With his team in between road games in Philadelphia (Saturday) and Brooklyn (Monday), the Clippers head coach made it back to TD Garden for the electric atmosphere around the raising of Paul Pierce’s No. 34 to the rafters.
Joining Rivers under the Cavaliers basket Sunday were Rajon Rondo (seated next to Rivers) and Kevin Garnett. All three were shown on the video board in the first half and then Pierce was shown appreciating their presence. The crowd reaction was louder and louder with each camera shot.
All of this must have reinforced to Rivers why it was such a great idea to take time out and share in the moment.
“I love the guy,” Rivers said. “Listen, I got a ring and I wanted more because Paul, Kevin (Garnett), Ray (Allen), (Rajon) Rondo that whole group. I think Bill Parcells said it best, when you win something with someone it’s a blood transfusion and you’re connected for life. Paul and I talk a lot, stay in contact a lot and so do all of us. This is a day that we actually talked about before we won the title. This is literally a day we talked about, as far as a whole team, that was going to happen and we all said we’d be there.”
Will Garnett be next?
“I hope so,” Rivers said. “He’s a tough one, he definitely should be, but he should be in Minnesota too. That will be the funniest one because he won’t want to be there (laughs). You know, knowing Kevin he’ll love the honor, but the attention and Kevin don’t go together. That would be very interesting. I would really enjoy that.”
What Rivers really appreciated were all the intangibles that led to one NBA title in 2008 and a near-miss in ’10.
“I think what people for get about Paul is that he moved over to win,” Rivers told me. “A lot of players, and I say it all the time, say they want to win and all that stuff and then they do until they have to give up part of their day. Paul was the happiest out of everybody. When we got Kevin and Ray he wanted to move over, he wanted to give room and to me that’s the intangibles that I see with Paul.
“His brain, his winning, he wanted to win, his drive and his love for basketball. That’s why I call him the baller, he loves playing. He went to our practices and he used to love playing one on one, he would play anybody one on one. Coaching my son and Austin’s (Rivers) best memory was when he was in high school playing one on one against Paul. He thought he was playing one on one’s against Paul, he didn’t know Paul was playing. It’s amazing.”
How much did the Championship cement the legacy?
“I just think it always cements it,” Rivers said. “When you win a title you become a main man and that made Paul. He would have had this night regardless of winning the title, but winning the title makes this day pretty special. As the Celtics do, I think it was very clever who they chose to play and do the retirement on. For me, I’m going to have a ball. I’ve never been to a NBA game in 30 years where I was sitting in the crowd. I’m going to have a beer, I’m going to yell at the refs all game, and I made even boo a couple times. It’s going to be an absolute wonderful ball.

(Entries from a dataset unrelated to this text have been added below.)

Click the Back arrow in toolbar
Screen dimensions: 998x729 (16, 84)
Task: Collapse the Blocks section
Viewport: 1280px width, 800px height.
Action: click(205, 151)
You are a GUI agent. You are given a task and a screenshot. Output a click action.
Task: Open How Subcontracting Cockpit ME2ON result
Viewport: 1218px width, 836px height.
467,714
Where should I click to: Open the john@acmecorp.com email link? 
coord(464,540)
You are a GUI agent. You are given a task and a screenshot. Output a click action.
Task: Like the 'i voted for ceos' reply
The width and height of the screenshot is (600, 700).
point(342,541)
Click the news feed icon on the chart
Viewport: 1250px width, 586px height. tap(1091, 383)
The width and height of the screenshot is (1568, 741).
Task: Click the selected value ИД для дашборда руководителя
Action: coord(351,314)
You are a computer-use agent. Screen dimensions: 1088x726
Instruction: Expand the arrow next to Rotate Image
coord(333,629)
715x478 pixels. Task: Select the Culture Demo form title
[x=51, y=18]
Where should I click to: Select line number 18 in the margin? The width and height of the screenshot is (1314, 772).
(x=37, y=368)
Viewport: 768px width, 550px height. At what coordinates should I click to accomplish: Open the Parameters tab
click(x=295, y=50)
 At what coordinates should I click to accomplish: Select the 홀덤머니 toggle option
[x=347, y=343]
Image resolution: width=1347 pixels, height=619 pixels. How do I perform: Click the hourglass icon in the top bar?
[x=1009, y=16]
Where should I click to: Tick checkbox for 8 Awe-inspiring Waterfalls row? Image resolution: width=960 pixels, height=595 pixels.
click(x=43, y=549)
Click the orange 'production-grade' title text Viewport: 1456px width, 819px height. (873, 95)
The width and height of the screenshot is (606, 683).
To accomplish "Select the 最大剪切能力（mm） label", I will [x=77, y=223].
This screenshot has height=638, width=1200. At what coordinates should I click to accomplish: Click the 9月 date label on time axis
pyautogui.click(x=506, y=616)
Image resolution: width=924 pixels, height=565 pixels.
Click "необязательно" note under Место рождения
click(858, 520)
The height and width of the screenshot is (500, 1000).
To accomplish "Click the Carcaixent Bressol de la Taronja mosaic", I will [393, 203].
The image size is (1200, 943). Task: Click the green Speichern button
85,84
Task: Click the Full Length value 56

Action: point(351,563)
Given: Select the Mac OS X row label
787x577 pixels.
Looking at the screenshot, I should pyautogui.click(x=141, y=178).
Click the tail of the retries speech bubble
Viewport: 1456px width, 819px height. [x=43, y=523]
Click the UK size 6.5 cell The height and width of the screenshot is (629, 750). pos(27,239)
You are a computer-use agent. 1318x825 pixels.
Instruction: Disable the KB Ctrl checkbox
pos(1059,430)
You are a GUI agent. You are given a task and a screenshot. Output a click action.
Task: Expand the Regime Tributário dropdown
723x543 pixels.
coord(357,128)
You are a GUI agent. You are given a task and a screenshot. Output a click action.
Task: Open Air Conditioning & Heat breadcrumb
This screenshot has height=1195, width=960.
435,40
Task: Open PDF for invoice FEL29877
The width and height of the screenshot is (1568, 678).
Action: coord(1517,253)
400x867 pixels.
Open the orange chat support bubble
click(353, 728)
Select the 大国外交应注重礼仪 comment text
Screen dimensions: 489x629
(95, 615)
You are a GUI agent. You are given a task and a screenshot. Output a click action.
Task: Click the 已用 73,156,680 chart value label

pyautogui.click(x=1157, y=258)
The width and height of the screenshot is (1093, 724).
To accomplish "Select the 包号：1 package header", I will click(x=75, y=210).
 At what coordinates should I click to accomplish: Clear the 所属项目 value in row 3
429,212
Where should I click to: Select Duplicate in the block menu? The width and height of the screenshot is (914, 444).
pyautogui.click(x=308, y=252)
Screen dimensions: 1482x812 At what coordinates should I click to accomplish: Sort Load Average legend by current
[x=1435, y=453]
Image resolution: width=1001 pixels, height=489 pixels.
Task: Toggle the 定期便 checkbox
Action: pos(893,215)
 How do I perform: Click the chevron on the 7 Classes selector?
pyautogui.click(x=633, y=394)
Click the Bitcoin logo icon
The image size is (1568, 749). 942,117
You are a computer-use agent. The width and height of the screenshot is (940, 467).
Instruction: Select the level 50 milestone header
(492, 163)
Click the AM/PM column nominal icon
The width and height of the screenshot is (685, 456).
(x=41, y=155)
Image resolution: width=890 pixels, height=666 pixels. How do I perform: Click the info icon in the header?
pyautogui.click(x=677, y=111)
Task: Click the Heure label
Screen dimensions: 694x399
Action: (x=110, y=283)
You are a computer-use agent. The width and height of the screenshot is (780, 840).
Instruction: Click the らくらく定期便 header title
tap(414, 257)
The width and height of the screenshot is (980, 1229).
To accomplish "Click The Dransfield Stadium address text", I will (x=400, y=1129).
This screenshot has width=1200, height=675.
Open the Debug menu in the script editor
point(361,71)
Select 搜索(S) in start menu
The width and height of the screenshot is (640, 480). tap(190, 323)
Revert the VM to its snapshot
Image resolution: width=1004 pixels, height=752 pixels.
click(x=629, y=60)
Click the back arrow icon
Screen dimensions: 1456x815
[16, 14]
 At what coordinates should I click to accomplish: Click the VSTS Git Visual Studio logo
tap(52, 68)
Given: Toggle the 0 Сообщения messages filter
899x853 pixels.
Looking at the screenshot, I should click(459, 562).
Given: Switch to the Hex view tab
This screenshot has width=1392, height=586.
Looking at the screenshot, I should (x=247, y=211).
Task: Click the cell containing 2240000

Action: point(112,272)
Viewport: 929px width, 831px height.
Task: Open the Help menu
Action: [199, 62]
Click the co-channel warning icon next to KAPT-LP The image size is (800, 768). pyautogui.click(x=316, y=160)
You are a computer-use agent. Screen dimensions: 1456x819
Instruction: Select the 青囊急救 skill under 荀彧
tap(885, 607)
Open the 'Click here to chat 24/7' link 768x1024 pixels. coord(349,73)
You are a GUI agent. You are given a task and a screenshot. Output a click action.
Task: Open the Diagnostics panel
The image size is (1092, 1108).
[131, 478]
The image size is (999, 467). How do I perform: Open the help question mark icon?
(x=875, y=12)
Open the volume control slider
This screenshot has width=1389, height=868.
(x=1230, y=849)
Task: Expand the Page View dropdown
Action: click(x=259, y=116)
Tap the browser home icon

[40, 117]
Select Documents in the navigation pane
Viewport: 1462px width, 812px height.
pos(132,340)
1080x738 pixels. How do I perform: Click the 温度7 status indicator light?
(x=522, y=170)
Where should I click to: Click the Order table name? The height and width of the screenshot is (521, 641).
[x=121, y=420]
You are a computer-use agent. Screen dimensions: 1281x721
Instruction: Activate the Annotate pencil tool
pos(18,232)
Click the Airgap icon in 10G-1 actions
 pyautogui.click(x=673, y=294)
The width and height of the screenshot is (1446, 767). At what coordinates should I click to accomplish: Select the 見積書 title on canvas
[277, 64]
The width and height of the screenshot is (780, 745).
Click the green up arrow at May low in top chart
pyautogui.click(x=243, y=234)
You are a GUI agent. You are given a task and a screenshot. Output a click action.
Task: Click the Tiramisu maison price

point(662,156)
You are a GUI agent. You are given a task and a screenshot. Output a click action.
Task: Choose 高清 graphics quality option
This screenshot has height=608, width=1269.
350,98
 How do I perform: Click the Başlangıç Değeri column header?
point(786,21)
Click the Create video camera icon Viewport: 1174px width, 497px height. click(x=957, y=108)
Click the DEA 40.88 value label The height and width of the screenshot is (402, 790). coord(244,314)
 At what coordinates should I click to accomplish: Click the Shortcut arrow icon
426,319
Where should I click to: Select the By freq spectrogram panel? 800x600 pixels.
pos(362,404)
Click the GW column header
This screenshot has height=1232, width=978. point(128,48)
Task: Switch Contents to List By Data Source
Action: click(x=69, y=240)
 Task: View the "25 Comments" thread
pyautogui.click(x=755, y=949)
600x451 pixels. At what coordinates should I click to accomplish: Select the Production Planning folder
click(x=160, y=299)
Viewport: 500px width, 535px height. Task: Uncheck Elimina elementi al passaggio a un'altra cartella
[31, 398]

“He raised his game during the Finals, he raised his game in Game 7 against Cleveland. LeBron had a hell of a game, but Paul Pierce was amazing in that game. You think about that whole run in those big games, the game in Detroit where we clinched that, the game where we came back in LA, that was Paul Pierce at his best. He was just confident. I think when you play as much as he played and if you were telling all the young guys now doing all the training and stuff, Paul Pierce just played basketball. Maybe we should all do that a little bit more.
“He made a lot of big shots, but again he kind of knew where he wanted it, he was so confident. Him and Larry (Bird) in that way were very similar. Larry at the end of the games, I played in that frame with Larry I don’t know what he had but it felt like he had 1,000 in Game 7 against us in Atlanta. Larry just felt like he knew where he was going, you knew where he was going and he kept scoring and that was Paul. You heard guys every night, you’re not going to your right on the right elbow and Paul would be like we’ll see and that where he ended up.”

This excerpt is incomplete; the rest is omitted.